ACTIVITY.
Stopping right after the line with "[store logo] (159, 49)", please reproduce the material below exactly from its first line.

SOURCE MATERIAL.
=== Section Start ===

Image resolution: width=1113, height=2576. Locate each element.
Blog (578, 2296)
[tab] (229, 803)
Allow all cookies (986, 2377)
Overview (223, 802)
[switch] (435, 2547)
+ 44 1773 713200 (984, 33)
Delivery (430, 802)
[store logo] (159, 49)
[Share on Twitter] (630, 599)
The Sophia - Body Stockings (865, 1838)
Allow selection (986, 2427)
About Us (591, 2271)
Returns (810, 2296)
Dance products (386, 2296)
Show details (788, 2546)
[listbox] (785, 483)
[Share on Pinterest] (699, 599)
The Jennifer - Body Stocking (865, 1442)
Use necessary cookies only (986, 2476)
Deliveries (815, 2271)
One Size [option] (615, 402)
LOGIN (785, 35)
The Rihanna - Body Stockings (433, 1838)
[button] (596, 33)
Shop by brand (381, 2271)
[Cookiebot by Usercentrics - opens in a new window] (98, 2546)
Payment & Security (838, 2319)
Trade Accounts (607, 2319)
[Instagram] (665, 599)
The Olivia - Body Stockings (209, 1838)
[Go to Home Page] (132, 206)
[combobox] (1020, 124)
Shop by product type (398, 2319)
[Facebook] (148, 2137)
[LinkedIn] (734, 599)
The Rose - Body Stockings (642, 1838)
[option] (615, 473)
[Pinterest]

=== Section End ===

REPLY.
Image resolution: width=1113, height=2576. Locate each element.
Blog (578, 2296)
[tab] (229, 803)
Allow all cookies (986, 2377)
Overview (223, 802)
[switch] (435, 2547)
+ 44 1773 713200 (984, 33)
Delivery (430, 802)
[store logo] (159, 49)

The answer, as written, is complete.